* Data for the task

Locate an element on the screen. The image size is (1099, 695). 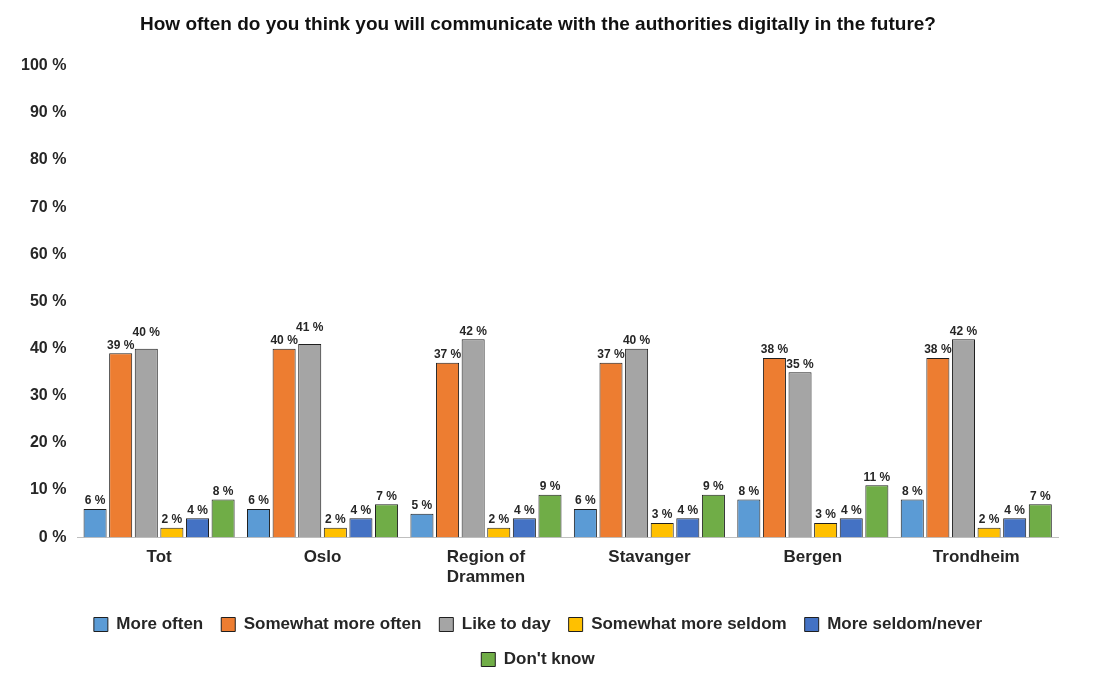
y-tick-label: 70 % is located at coordinates (48, 206).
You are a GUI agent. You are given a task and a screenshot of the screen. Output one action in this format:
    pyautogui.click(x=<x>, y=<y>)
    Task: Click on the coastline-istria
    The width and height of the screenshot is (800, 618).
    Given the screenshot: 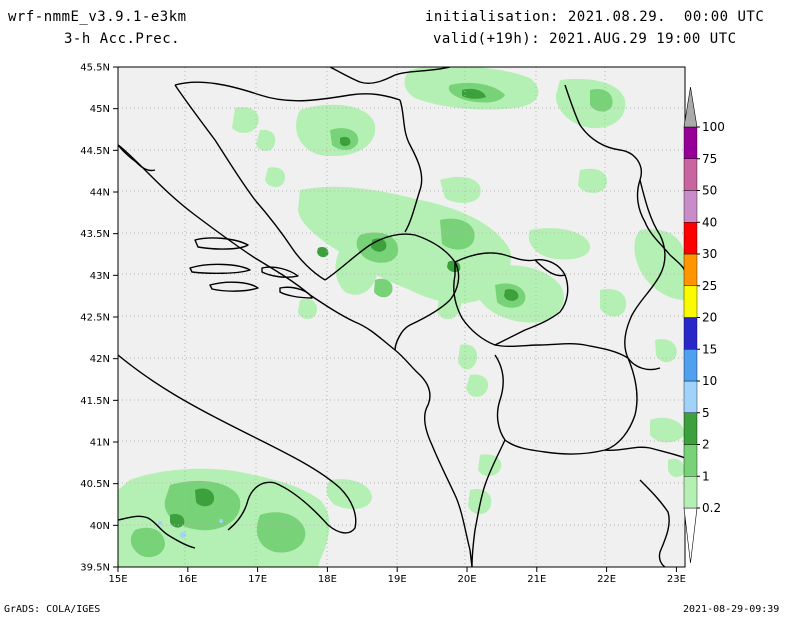 What is the action you would take?
    pyautogui.click(x=137, y=158)
    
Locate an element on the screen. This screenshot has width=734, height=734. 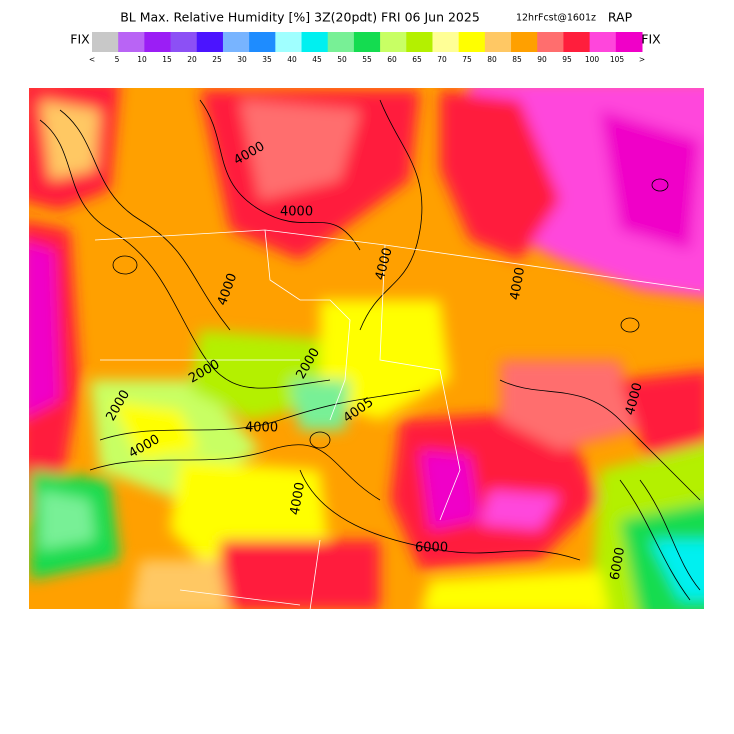
color-bar-tick-label: 10 is located at coordinates (142, 60).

* What the exercise asks
Copy the entries from the line containing "Locate an element on the screen. This" through the end of the entries, inclusive, substituting "screen capture" for "screenshot" and keeping everything else the same. Omit the pictures from your copy.

* Answer to this exercise
Locate an element on the screen. This screen capture has width=734, height=734. 
color-bar-tick-label: 10 is located at coordinates (142, 60).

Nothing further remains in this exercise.